Now, let me tell you that there was NO WAY that the consistency of the chicken empanada "sauce" was going to make it to heavy cream. So I skipped that idea altogether and just used a slotted spoon to remove all the goodies from the pan. I saved the sauce, however, because it's delicious! In fact, I've got lots of the mixture left over, and I'm going to add some of the sauce to it and serve it over rice.
Also, I have no idea how much shortening I used. I just kept cutting it in until it seemed "right". All I can say is that it rolled out beautifully and baked up light and fluffy.
And now, for Mary, who is not my mom but my friend, I offer this poem:
Tenderly she would take them down and fold
the arms in and fold again where my back
should go until she made a small
tight square of my chest, a knot of socks
where my feet blossomed into toes,
a stack of denim from the waist down,
my panties strictly packed into the size
of handkerchiefs on which no trace
of tears showed. All of me under control.
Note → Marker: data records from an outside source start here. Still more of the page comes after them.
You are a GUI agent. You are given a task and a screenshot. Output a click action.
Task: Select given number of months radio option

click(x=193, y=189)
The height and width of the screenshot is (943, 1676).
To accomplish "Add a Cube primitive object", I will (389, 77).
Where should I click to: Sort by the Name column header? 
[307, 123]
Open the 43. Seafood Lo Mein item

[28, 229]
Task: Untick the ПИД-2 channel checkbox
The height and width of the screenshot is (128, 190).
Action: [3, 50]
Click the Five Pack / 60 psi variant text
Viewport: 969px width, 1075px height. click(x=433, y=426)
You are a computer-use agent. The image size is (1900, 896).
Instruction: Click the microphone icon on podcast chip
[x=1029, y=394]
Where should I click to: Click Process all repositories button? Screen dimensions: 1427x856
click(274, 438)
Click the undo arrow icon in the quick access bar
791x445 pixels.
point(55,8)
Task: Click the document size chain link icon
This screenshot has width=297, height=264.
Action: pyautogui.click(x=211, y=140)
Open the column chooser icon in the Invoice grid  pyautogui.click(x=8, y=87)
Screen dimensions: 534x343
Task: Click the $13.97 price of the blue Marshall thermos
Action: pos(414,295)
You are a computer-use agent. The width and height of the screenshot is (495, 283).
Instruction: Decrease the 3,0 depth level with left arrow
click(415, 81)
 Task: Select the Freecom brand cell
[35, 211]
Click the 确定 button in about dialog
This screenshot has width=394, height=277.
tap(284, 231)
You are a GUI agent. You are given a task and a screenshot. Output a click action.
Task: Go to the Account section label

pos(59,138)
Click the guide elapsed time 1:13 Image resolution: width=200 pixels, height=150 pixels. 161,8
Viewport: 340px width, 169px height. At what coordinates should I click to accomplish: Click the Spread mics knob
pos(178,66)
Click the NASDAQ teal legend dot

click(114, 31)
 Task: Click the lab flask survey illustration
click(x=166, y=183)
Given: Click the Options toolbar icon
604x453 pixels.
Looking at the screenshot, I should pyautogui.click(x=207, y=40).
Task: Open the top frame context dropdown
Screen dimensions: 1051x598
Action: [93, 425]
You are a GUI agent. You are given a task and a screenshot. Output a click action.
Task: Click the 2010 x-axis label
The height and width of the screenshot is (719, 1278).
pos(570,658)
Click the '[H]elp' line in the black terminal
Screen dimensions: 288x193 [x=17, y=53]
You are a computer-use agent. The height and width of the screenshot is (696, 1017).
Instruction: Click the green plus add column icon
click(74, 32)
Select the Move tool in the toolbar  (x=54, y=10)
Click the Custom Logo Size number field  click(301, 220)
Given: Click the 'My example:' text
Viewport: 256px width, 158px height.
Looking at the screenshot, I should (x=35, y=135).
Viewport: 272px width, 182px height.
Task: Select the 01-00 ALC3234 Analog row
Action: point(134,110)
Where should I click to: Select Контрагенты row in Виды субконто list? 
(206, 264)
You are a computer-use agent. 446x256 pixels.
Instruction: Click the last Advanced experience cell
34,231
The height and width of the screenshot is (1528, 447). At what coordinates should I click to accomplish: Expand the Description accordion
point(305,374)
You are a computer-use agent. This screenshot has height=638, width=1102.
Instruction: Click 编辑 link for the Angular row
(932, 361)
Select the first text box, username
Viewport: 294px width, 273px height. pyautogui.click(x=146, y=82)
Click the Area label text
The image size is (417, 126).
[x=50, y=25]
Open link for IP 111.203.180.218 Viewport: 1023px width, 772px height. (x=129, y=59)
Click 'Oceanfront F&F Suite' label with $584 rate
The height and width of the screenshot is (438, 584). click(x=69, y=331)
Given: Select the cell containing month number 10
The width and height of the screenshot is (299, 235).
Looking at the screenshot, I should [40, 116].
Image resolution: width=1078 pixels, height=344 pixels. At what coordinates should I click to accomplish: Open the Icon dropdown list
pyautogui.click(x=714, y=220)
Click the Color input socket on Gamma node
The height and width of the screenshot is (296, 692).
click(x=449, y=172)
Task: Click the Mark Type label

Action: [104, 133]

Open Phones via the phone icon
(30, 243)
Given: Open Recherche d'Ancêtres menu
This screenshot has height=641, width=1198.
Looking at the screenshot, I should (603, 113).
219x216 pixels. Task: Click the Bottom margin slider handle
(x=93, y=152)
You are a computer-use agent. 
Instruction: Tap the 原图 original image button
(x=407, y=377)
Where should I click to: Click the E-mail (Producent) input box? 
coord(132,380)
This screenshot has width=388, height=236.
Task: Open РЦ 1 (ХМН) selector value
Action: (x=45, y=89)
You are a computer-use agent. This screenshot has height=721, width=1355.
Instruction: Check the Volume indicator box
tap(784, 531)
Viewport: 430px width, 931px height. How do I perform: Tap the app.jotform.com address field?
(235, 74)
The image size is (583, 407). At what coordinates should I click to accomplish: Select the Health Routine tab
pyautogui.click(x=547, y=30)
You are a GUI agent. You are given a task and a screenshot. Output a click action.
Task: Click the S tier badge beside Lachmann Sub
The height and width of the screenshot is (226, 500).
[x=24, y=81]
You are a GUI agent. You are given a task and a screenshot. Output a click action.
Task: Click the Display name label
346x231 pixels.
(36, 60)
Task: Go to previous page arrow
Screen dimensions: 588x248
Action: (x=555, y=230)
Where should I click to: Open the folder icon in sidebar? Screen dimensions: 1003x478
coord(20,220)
But there was tenderness, the careful matching
of arm to arm, the smoothing of wrinkles,
every button buttoned on the checkered blouse
I disobeyed in. There was sweet order
in those scented drawers, party dresses
perfect as pictures in the back of the closet—
until I put them on, breathing life back
into those abstract shapes of who I was
which she found so much easier to love.